Perajin Tahu Minta Pemerintah Turunkan Harga Kedelai

Perajin Tahu Minta Pemerintah Turunkan Harga Kedelai

380
TAHU- Seorang perajin tahu di Dusun Purwogondo RT 3/ RW I Kelurahan Kartasura tengah memotong tahu, Jumat (15/3). Joglosemar/ Murniati
TAHU- Seorang perajin tahu di Dusun Purwogondo RT 3/ RW I Kelurahan Kartasura tengah memotong tahu, Jumat (15/3).
Joglosemar/ Murniati

SUKOHARJO- Para perajin tahu di Dusun Purwogondo, Kartasura mengeluhkan tingginya standar harga kedelai sebesar Rp 7.000/kilogram. Imbasnya, mereka terpaksa mengurangi ukuran tahu yang diproduksi.

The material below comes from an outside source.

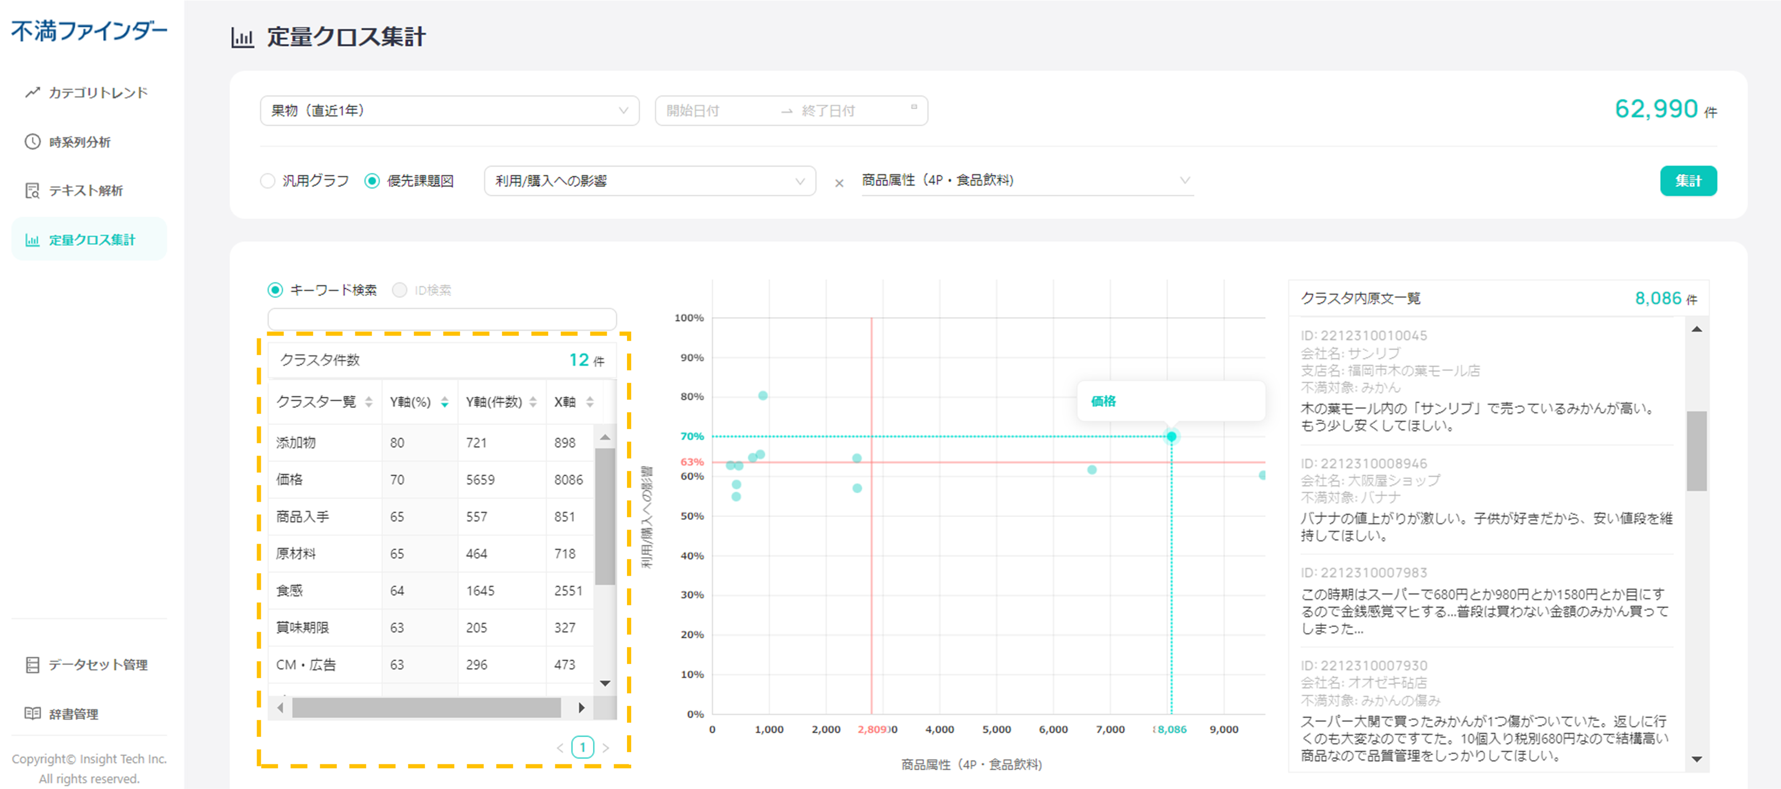Select the 優先課題図 radio button
This screenshot has height=789, width=1781.
click(372, 181)
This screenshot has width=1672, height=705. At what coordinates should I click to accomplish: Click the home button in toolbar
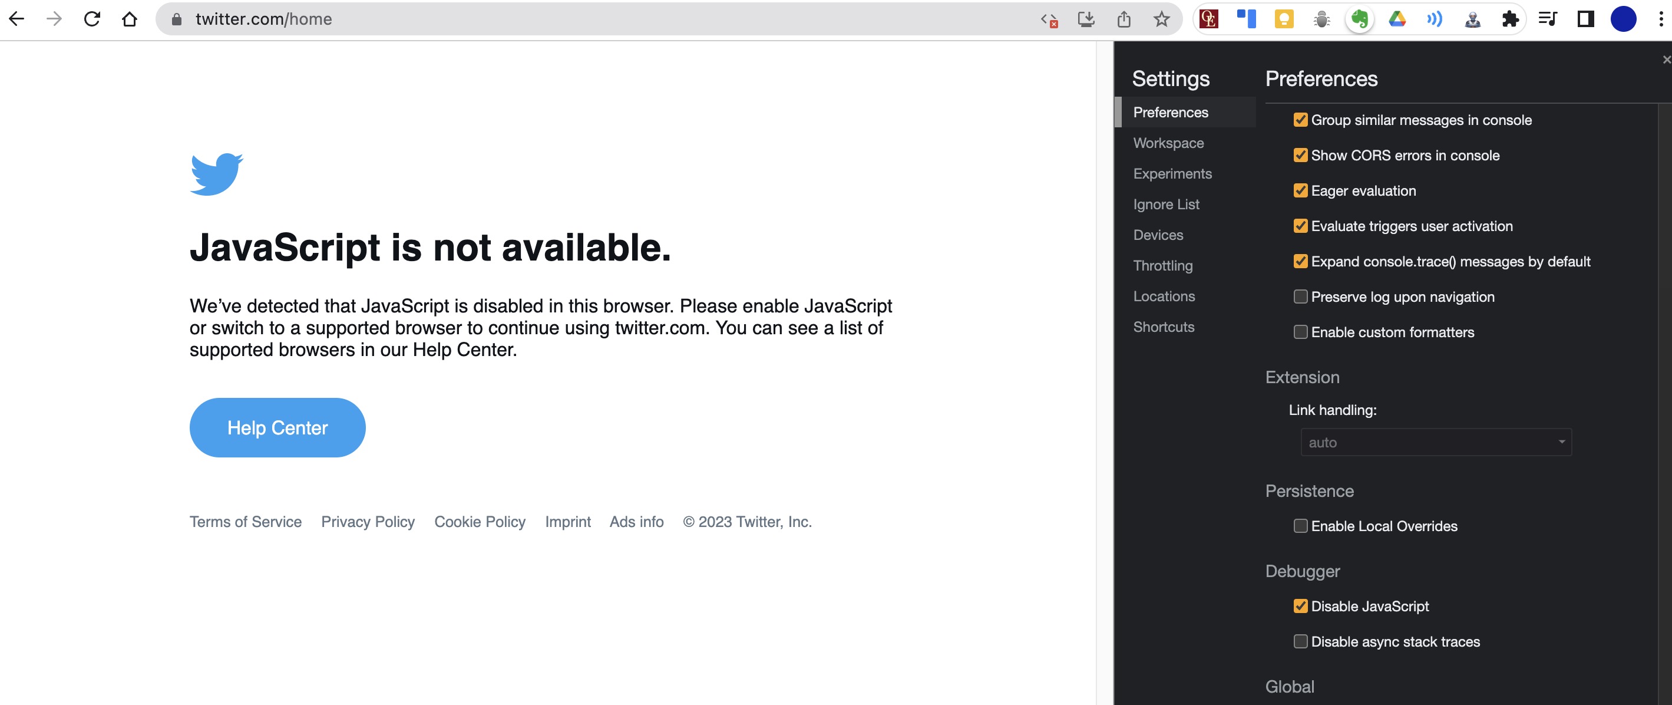tap(130, 19)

Salah seorang perajin tahu di RT 3/ RW I, Kasno mengaku pasca-kenaikan harga bahan baku, penghasilan dan omzetnya mengalami penurunan drastis. Dalam sehari, ia hanya bisa memproduksi tiga kuintal tahu. “Karena harga bahan baku tahu itu sangat tinggi, maka ukurannya kami kurangi. Omset juga menurun. Sekarang dalam sehari saya hanya bisa memproduksi tahu sebanyak tiga kuintal saja,” kata dia di pabrik pembuatan tahunya, Jumat (15/3).

Dia menyebutkan, di dusunnya ada 35 perajin tahu. Nasib mereka pun juga sama, yakni penurunan produksi karena harga bahan baku yang mengalami kenaikan. “Kalau ditotal, 35 perajin di sini membutuhkan lima ton tahu/ hari,” ujarnya.

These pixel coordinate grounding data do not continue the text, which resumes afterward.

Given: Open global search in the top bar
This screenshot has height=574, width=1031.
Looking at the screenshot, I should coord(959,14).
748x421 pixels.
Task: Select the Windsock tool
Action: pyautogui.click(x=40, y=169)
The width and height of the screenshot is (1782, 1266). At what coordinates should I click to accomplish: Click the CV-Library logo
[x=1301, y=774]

Pihaknya menilai kebijakan penetapan harga kedelai oleh pemerintah masih sangat tinggi. Pasalnya sejak mengalami kenaikan dari harga Rp 2.000 per kilogram, akhirnya pemerintah menetapkan harga kedelai sebesar Rp 7.000. “Ini masih sangat tinggi. Kami harap bisa diturunkan lagi. Tidak hanya harga bawang yang harus diturunkan, tapi juga kedelai,” kata dia lagi.

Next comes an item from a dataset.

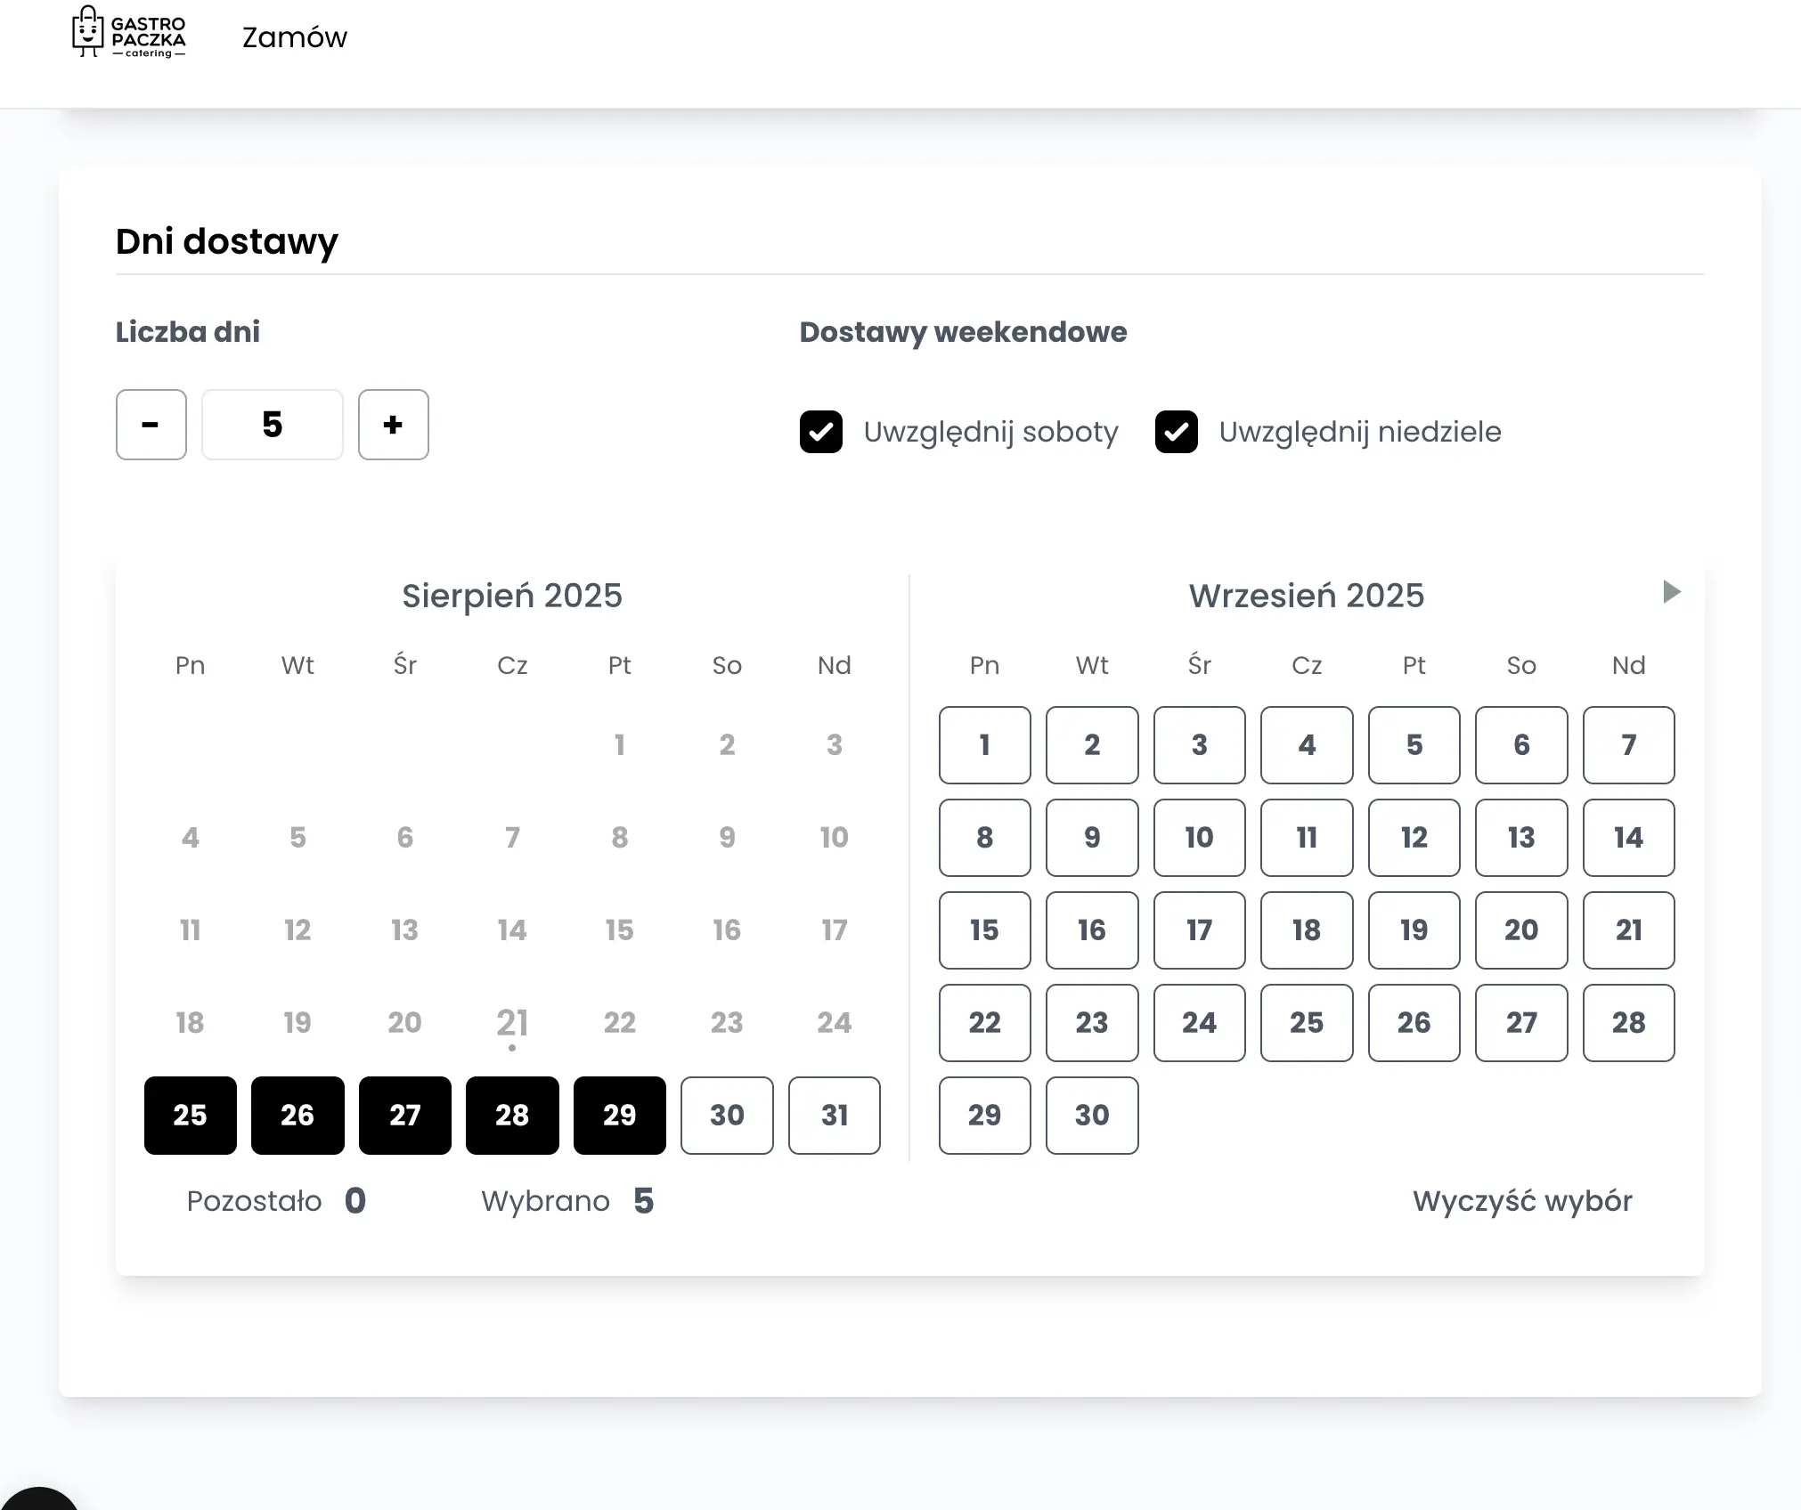Select Saturday August 30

Terkait  permodalan, Kasno juga mengaku kesulitan. Guna melanjutkan usaha yang diturunkan dari orangtuanya, Kasno harus menggadaikan barang miliknya. Selama ini, lanjut dia, pemerintah tidak memberikan perhatian dengan kredit bunga rendah. “Kami harap pemerintah lebih perhatian kepada kami. Kasihan rakyat kecil seperti kami ini,” ujar dia lagi.